[Exercise inputs]
- - -

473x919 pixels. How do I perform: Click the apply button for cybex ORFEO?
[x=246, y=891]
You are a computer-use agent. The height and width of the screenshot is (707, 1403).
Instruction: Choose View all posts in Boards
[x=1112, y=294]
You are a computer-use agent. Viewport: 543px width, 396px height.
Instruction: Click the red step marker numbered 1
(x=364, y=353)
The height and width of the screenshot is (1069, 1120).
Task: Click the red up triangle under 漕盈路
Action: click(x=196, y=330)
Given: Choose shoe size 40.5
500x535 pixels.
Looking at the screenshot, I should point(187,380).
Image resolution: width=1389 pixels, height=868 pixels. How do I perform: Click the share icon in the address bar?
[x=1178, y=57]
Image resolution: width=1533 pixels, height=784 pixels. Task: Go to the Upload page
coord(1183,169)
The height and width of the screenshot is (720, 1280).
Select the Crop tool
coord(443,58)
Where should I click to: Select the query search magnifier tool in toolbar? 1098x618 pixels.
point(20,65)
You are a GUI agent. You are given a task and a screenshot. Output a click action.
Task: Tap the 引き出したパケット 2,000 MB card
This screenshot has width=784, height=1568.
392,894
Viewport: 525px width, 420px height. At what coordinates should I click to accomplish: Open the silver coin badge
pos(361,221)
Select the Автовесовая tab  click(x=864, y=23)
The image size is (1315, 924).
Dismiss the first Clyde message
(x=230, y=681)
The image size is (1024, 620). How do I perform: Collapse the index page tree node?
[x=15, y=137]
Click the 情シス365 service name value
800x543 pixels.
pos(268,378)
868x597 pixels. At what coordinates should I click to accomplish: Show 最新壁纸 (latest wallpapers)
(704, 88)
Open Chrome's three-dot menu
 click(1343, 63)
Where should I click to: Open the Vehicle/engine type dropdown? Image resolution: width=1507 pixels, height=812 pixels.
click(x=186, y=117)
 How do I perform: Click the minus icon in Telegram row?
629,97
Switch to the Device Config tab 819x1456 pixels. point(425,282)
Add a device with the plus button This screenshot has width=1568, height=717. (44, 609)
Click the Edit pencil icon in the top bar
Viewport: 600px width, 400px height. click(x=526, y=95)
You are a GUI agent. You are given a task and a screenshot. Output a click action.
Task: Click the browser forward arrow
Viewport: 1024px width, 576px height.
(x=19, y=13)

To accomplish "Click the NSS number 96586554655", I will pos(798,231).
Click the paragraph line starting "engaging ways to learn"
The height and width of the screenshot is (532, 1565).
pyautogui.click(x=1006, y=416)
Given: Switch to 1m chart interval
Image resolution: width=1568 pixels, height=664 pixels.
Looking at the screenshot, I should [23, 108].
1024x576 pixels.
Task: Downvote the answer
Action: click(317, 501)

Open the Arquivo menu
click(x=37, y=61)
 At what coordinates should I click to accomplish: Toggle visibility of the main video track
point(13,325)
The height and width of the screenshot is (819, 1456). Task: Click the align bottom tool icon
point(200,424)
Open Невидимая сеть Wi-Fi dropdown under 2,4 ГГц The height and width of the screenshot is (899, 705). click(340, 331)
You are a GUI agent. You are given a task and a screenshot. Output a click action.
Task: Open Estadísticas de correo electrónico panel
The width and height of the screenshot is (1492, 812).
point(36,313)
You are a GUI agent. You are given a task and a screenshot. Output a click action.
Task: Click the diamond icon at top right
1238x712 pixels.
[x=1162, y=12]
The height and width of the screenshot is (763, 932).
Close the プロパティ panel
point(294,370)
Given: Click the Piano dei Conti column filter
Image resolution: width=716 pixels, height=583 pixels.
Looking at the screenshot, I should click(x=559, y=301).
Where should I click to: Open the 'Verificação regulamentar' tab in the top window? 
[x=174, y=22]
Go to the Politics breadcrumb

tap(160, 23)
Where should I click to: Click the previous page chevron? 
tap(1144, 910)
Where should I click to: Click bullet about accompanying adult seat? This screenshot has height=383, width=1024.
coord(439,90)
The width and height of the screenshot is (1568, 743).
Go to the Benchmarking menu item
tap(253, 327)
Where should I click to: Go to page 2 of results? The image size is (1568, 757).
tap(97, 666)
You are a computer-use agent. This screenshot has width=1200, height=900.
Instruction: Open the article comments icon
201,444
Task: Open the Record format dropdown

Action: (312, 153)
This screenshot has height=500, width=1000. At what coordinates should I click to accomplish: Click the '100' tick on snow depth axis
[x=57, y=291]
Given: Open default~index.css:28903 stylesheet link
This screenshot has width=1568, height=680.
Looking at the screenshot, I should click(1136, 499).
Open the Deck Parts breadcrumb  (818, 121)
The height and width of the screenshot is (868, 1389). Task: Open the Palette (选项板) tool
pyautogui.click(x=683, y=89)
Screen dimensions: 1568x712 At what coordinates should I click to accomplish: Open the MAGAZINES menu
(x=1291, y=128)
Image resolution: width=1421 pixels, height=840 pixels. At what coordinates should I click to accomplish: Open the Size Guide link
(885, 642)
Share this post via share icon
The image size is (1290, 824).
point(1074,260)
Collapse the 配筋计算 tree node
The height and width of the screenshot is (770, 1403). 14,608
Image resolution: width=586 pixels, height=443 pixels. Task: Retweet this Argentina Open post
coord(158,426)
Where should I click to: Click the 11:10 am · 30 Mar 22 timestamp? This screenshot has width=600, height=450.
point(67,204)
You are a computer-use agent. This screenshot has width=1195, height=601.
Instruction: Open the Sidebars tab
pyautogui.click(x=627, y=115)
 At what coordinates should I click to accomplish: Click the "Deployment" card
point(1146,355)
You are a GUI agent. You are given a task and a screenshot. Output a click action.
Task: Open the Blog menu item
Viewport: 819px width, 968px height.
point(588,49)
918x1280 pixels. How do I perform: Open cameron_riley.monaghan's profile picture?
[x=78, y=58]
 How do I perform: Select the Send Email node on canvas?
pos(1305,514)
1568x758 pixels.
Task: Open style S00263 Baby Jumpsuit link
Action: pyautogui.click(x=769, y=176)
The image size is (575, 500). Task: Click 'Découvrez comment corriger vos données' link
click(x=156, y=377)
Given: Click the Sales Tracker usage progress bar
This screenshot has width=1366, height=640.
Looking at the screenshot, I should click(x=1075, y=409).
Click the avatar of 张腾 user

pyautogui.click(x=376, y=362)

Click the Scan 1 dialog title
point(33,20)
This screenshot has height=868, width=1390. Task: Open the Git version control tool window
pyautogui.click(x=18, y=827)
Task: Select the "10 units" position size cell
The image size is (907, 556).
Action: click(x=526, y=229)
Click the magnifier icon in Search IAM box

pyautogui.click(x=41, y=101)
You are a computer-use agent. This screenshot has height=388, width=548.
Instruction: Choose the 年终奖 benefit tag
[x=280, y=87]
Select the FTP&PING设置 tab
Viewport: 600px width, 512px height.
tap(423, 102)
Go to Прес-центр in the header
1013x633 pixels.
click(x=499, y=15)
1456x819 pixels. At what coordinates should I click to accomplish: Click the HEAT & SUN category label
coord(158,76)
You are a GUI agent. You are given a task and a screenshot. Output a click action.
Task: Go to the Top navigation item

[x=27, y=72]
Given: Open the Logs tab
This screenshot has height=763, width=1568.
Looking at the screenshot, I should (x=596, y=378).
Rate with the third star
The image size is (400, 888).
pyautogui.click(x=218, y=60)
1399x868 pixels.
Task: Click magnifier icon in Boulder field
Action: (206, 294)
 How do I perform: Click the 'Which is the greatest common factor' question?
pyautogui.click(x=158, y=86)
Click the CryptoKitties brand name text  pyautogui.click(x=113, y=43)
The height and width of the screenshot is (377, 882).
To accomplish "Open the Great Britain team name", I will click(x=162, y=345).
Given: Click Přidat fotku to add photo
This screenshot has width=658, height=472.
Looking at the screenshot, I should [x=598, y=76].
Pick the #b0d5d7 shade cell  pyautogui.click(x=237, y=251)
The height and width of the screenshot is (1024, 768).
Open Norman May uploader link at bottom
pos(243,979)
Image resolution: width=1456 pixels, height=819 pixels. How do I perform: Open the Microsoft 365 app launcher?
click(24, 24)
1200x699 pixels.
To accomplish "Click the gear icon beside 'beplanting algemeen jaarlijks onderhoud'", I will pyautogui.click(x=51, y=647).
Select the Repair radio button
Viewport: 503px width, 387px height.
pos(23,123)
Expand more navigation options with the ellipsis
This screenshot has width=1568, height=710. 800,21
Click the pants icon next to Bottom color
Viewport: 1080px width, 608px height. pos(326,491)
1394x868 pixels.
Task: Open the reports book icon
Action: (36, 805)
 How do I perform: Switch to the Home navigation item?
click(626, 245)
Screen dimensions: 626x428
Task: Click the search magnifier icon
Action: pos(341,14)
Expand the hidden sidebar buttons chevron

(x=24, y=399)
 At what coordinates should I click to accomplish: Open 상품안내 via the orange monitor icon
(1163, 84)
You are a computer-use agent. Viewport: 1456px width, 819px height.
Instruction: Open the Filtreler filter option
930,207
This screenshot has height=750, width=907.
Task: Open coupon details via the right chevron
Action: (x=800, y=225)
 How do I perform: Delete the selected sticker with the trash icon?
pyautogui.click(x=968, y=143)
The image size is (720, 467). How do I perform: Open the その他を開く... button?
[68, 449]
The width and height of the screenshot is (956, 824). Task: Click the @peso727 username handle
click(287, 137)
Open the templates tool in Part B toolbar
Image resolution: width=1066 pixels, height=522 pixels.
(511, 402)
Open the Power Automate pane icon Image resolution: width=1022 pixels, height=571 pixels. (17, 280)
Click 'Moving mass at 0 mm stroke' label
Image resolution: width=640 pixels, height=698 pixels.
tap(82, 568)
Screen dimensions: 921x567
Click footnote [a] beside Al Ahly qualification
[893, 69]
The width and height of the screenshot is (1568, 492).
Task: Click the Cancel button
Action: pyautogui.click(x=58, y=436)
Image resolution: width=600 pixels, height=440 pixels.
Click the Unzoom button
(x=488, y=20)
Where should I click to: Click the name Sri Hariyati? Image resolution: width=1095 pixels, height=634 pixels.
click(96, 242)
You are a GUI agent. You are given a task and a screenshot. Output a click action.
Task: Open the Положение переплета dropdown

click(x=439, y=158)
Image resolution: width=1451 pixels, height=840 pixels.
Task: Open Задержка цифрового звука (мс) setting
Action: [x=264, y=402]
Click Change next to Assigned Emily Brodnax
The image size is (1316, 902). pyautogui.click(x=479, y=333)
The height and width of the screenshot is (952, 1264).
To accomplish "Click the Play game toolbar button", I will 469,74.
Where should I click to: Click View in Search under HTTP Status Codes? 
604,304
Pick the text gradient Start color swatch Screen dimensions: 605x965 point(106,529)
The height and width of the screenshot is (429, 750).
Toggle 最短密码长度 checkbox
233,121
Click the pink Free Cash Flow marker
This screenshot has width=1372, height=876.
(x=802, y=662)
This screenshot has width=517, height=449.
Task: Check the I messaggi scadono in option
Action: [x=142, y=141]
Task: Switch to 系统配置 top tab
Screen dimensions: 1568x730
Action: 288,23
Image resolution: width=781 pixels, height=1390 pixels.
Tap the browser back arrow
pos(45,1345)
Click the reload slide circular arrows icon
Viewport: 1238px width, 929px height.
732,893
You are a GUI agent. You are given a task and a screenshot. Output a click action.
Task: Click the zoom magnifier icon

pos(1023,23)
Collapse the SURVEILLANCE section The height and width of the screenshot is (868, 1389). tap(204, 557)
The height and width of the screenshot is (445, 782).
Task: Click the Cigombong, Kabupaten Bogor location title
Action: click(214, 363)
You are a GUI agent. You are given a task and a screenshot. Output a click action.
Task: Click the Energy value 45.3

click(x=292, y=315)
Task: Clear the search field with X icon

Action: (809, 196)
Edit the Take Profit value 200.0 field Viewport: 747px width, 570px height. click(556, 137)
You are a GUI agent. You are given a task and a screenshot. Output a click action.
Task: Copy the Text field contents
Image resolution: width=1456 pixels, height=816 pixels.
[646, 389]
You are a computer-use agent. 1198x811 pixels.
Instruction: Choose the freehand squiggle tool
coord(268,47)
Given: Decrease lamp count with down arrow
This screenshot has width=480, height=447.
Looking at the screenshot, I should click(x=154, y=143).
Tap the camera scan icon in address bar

- - -

[Task brief]
Recast the lines of the listing starting at the line that contains "The image size is (720, 467)." and ending at the line that contains "Action: [x=264, y=402]" as a Markdown table with the columns Row and Entry. Give each line its row number and leave out blank lines.

[Result of this exercise]
| Row | Entry |
|---|---|
| 1 | The image size is (720, 467). How do I perform: Open the その他を開く... button? |
| 2 | [68, 449] |
| 3 | The width and height of the screenshot is (956, 824). Task: Click the @peso727 username handle |
| 4 | click(287, 137) |
| 5 | Open the templates tool in Part B toolbar |
| 6 | Image resolution: width=1066 pixels, height=522 pixels. |
| 7 | (511, 402) |
| 8 | Open the Power Automate pane icon Image resolution: width=1022 pixels, height=571 pixels. (17, 280) |
| 9 | Click 'Moving mass at 0 mm stroke' label |
| 10 | Image resolution: width=640 pixels, height=698 pixels. |
| 11 | tap(82, 568) |
| 12 | Screen dimensions: 921x567 |
| 13 | Click footnote [a] beside Al Ahly qualification |
| 14 | [893, 69] |
| 15 | The width and height of the screenshot is (1568, 492). |
| 16 | Task: Click the Cancel button |
| 17 | Action: pyautogui.click(x=58, y=436) |
| 18 | Image resolution: width=600 pixels, height=440 pixels. |
| 19 | Click the Unzoom button |
| 20 | (x=488, y=20) |
| 21 | Where should I click to: Click the name Sri Hariyati? Image resolution: width=1095 pixels, height=634 pixels. |
| 22 | click(96, 242) |
| 23 | You are a GUI agent. You are given a task and a screenshot. Output a click action. |
| 24 | Task: Open the Положение переплета dropdown |
| 25 | click(x=439, y=158) |
| 26 | Image resolution: width=1451 pixels, height=840 pixels. |
| 27 | Task: Open Задержка цифрового звука (мс) setting |
| 28 | Action: [x=264, y=402] |